━━━━━ PAGE EXCERPT ━━━━━

Define \(f: [K] \to \{a_1, \ldots, a_K\}\) by \(f(k) = a_k\) for all \(k \in [K]\). Recall that for \(a \geq 0, b \geq 0\), \(a < b \iff a^2 < b^2\) (Bartle & Sherbert, 2011). Thus for \(f \geq 0\), \(f(i) < f(j) \iff f(i)^2 < f(j)^2\).

This implies that \(\argmin_k \{f(k)\} = \argmin_k \{f(k)^2\}\).

We now show that \(\min_k f(k)^2 = (\min_k f(k))^2\):

$$ \begin{align} \left(\min_k f(k)\right)^2 & = \left[f\left(\argmin_k f(k)\right)\right]^2 \notag\\ & = \left[f\left(\argmin_k f(k)^2\right)\right]^2 \notag\\ & = \min_k f(k)^2 \notag \end{align} $$

so the claim is proved.]

By the claim, we have

$$ \min_{0 \leq k \leq K-1}\norm{\nabla f(w_k)} \leq \sqrt{2L \left(\frac{f(w_0) - f(w_K)}{K}\right)} $$

\(\square\)

Convex functions

Theorem: If \(f\) is convex and \(L\)-smooth w.r.t. the Euclidean norm, with a constant step-size \(t_k = t \in (0, 1/L]\), then

$$ f(w_k) - f^\ast \leq \frac{1}{2tk} \norm{w_0 - w^\ast}^2 $$

or achieving accuracy \(\varepsilon\) takes

$$ \frac{1}{2tk} \norm{w_0 - w^\ast}^2 \cdot \frac{1}{\varepsilon} $$

steps.

We can also say convergence is on the order \(O(1/k)\).

(Fawzi, 2023a)

Proof: Fawzi, 2023a.

━━━━━

* **GOAL 1**
Reproduce the gradient descent excerpt word for word, everything from "Theorem: If \(f\)" down to "the order \(O(1/k)\).".
* **GOAL 2**
For each statement, say whether the gradient descent excerpt agrees with it, answering yes or no and quoting the words that decide it. (a) The theorem for convex functions uses a constant step size that lies between 0 and 1/L. (b) For convex functions, the convergence is said to be on the order of 1/k². (c) The proof of the theorem for convex functions is written out in the excerpt.
Base every answer on the gradient descent proof excerpt above and nothing else.

━━━━━ MATERIAL PROVIDED ━━━━━

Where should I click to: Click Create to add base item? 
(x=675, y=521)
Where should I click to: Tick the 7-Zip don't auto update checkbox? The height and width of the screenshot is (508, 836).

━━━━━

* **TASK RESULT 1**
Theorem: If \(f\) is convex and \(L\)-smooth w.r.t. the Euclidean norm, with a constant step-size \(t_k = t \in (0, 1/L]\), then

$$ f(w_k) - f^\ast \leq \frac{1}{2tk} \norm{w_0 - w^\ast}^2 $$

or achieving accuracy \(\varepsilon\) takes

$$ \frac{1}{2tk} \norm{w_0 - w^\ast}^2 \cdot \frac{1}{\varepsilon} $$

steps.

We can also say convergence is on the order \(O(1/k)\).

* **TASK RESULT 2**
(a) Yes: "with a constant step-size \(t_k = t \in (0, 1/L]\)"
(b) No: "We can also say convergence is on the order \(O(1/k)\)."
(c) No: "Proof: Fawzi, 2023a."